Tallahassee

The place where you spend your formative years can draw you back with the pull of a magnet to metal. Or it can repel, the desire to divorce yourself from prickly memories trumping all else.


I have a difficult relationship with Tallahassee, the small north Florida city where my family landed in the mid-1970s. A place that was largely black and white then and had little room for shades of brown. “Is your mama black or your daddy black?” was the first question I heard at Amos P. Godby High School. 

Tree-lined Miccosukee Road
We felt lost, after living in places that were far more cosmopolitan, after Kolkata, our home. There wasn’t even an Indian restaurant in town then; just a handful of desi families who gathered, it seemed, almost every weekend to cook for each other and talk about the homeland.

I graduated from high school in Tallahassee. And earned both my degrees from Florida State University. Every hard lesson I learned about life was learned in the house off Chapel Drive and in apartments I rented along Pensacola Street. Or in late-night sessions at the Grand Finale and the Office Lounge. And in classrooms in the Bellamy Building and the newsroom of The Florida Flambeau.

My mother suffered a stroke there, an event that changed all our lives overnight. I was married and divorced there. And by the time the 1980s were coming to a close, I felt claustrophobic and yearned to pack up my red Toyota pickup and race out of town. 

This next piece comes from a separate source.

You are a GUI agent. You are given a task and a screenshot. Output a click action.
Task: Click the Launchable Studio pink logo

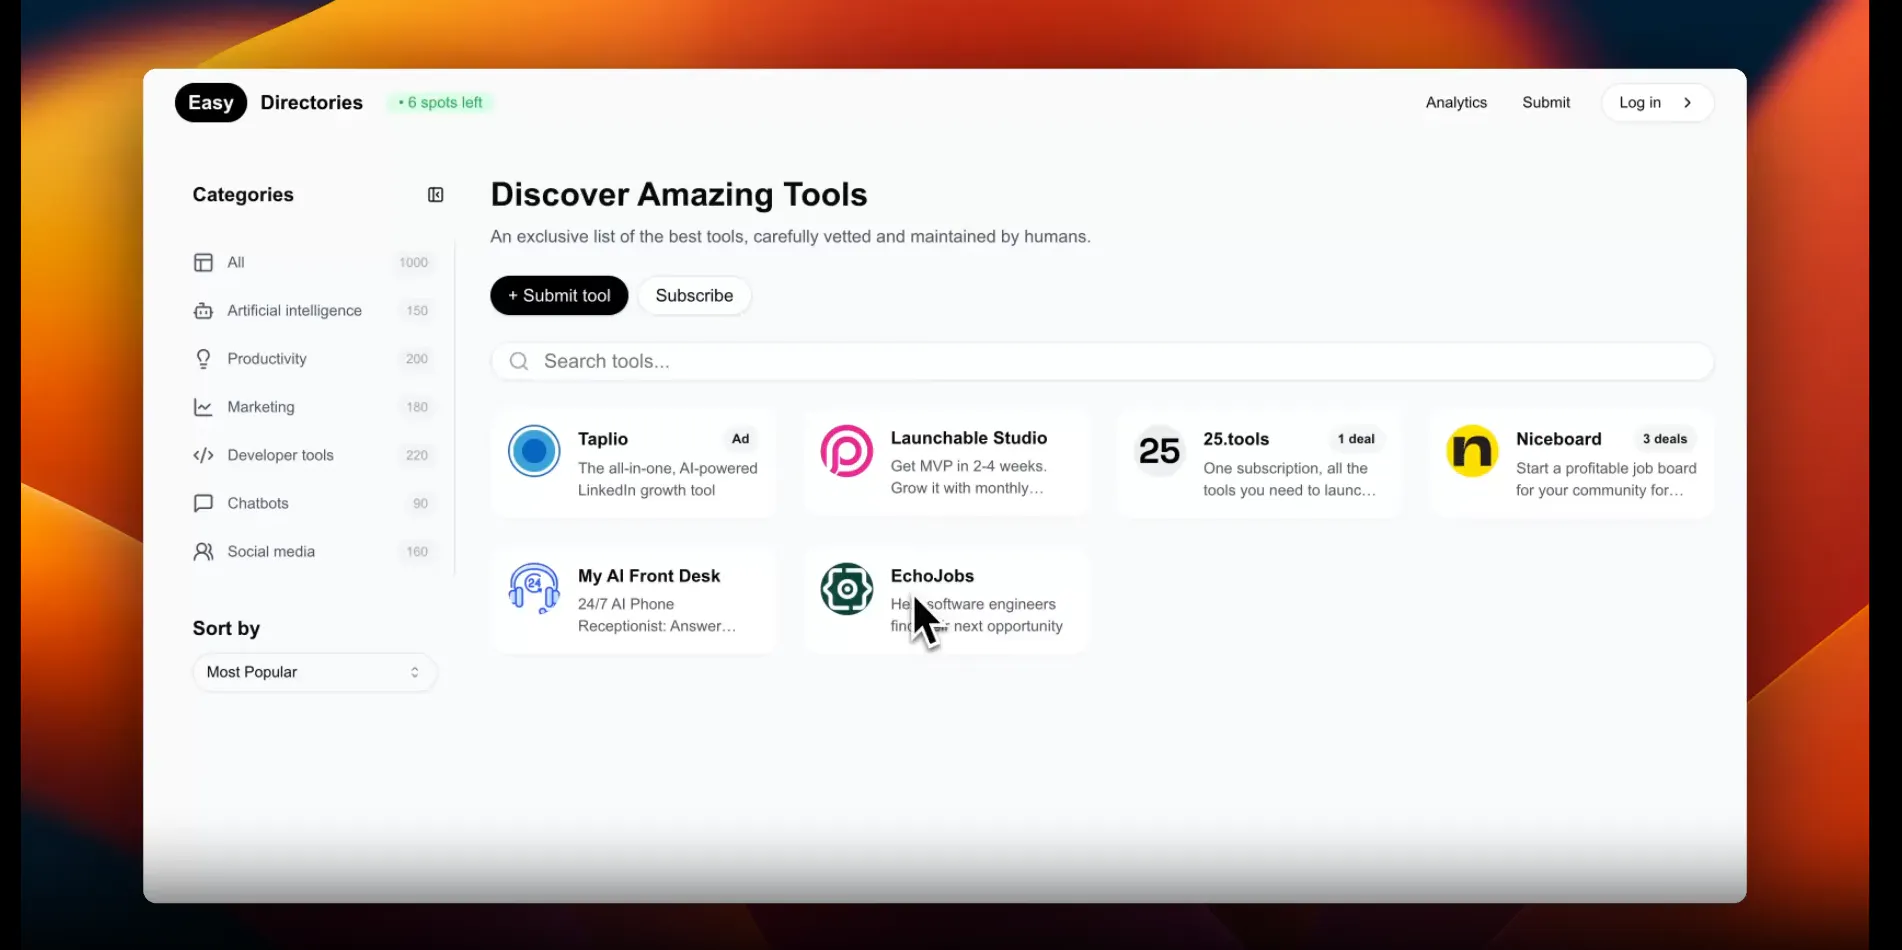tap(846, 451)
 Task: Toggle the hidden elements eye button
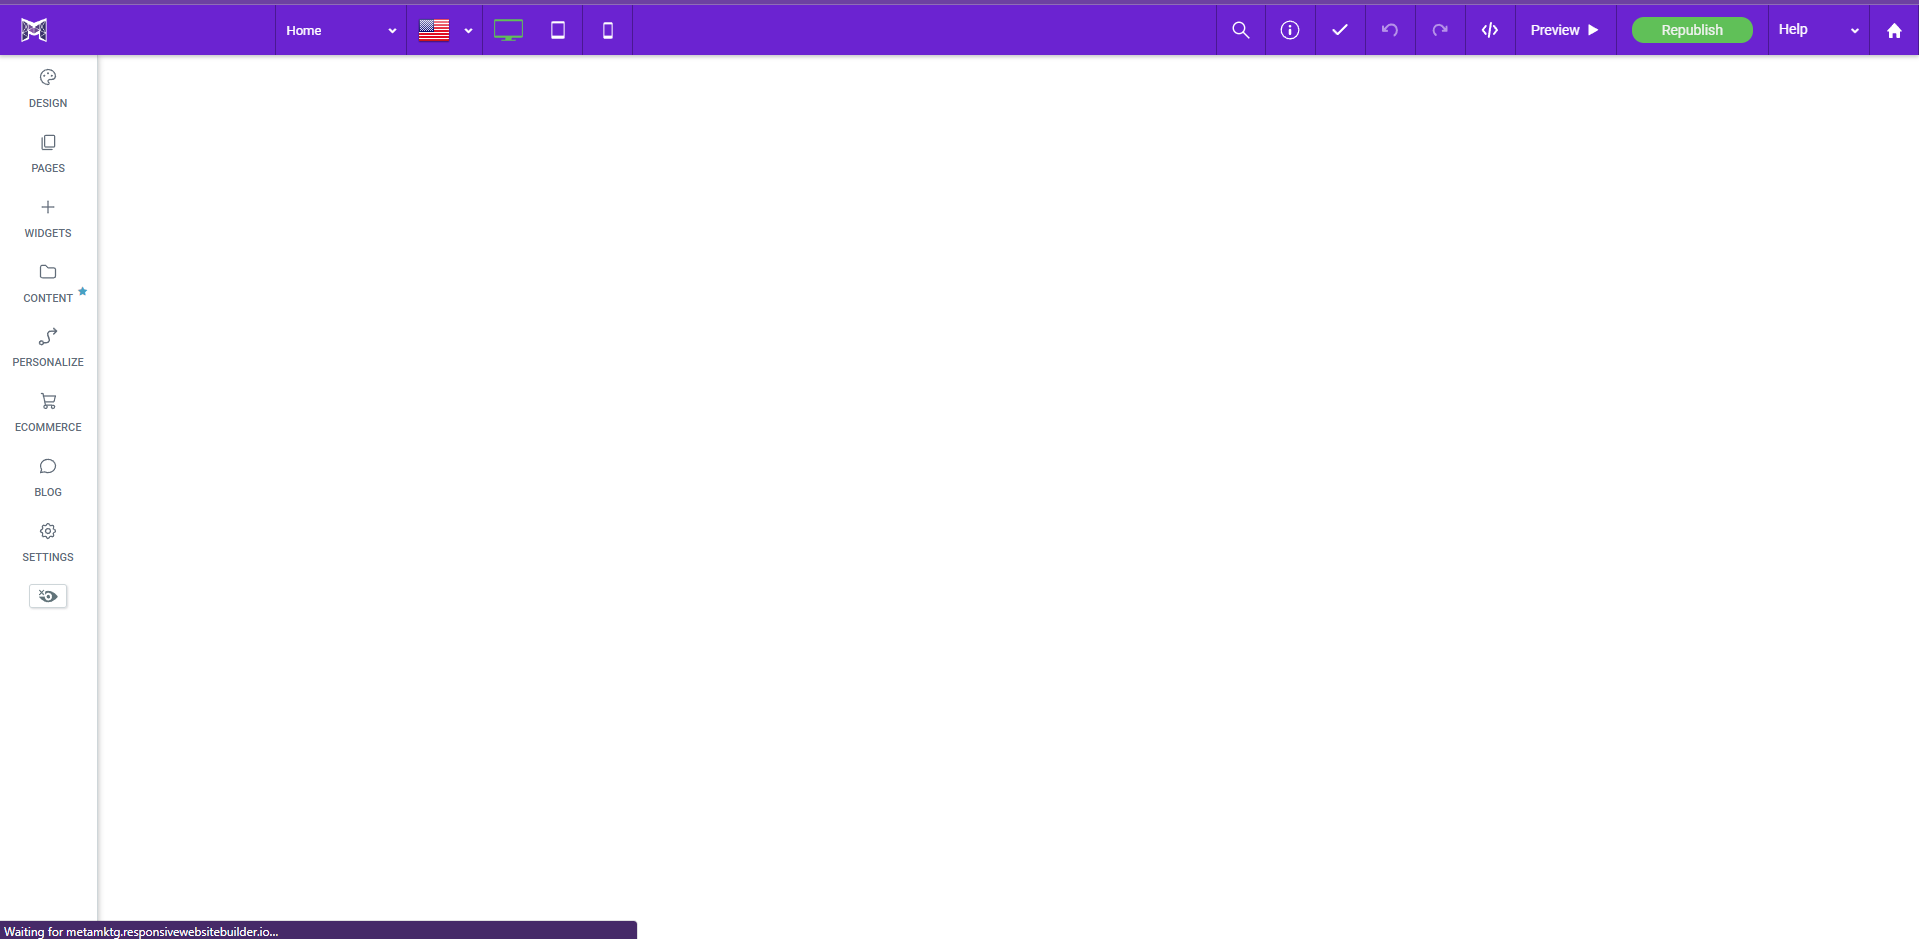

That day came soon after and for the past two decades, Tallahassee has just been a place for me to visit occasionally, a place where I can never get lost on streets that remain familiar and yet, feel like a stranger every single time. 

Many of my close friends who left town returned to settle in Tallahassee. It was a good place, they said, to raise kids, to own a house, to live life.

Their claims were affirmed today with the survey results of the Coral Gables-based Washington Economics Group, which listed Tallahassee as the Number One spot for Baby Boomers to retire. Climate, cost of living, access to health care and other services and amenities. All that plus the benefits of living in the shadows of two state universities and a large community college. You get opera, theater, music and poetry — big city stuff with small town comfort.

Most of the other cities on the Top 10 list are also in the South. Atlanta was Number Five, which may seem amazing to many of my northern friends who often knock me for having lived here so long. I have always told them all the same things that surfaced in this survey: I get to live a big city life with the comfort of a small town. I could never own a house and garden so close to downtown in New York or Chicago. Or afford to keep a car and get to work in 10 minutes.

The survey’s findings were not surprising to me. But Tallahassee’s top ranking bopped me over the head; made me think about my own past.

I  am guilty, perhaps, of subconsciously blocking out all the good that I had there as though to justify my own decisions. But that’s not fair.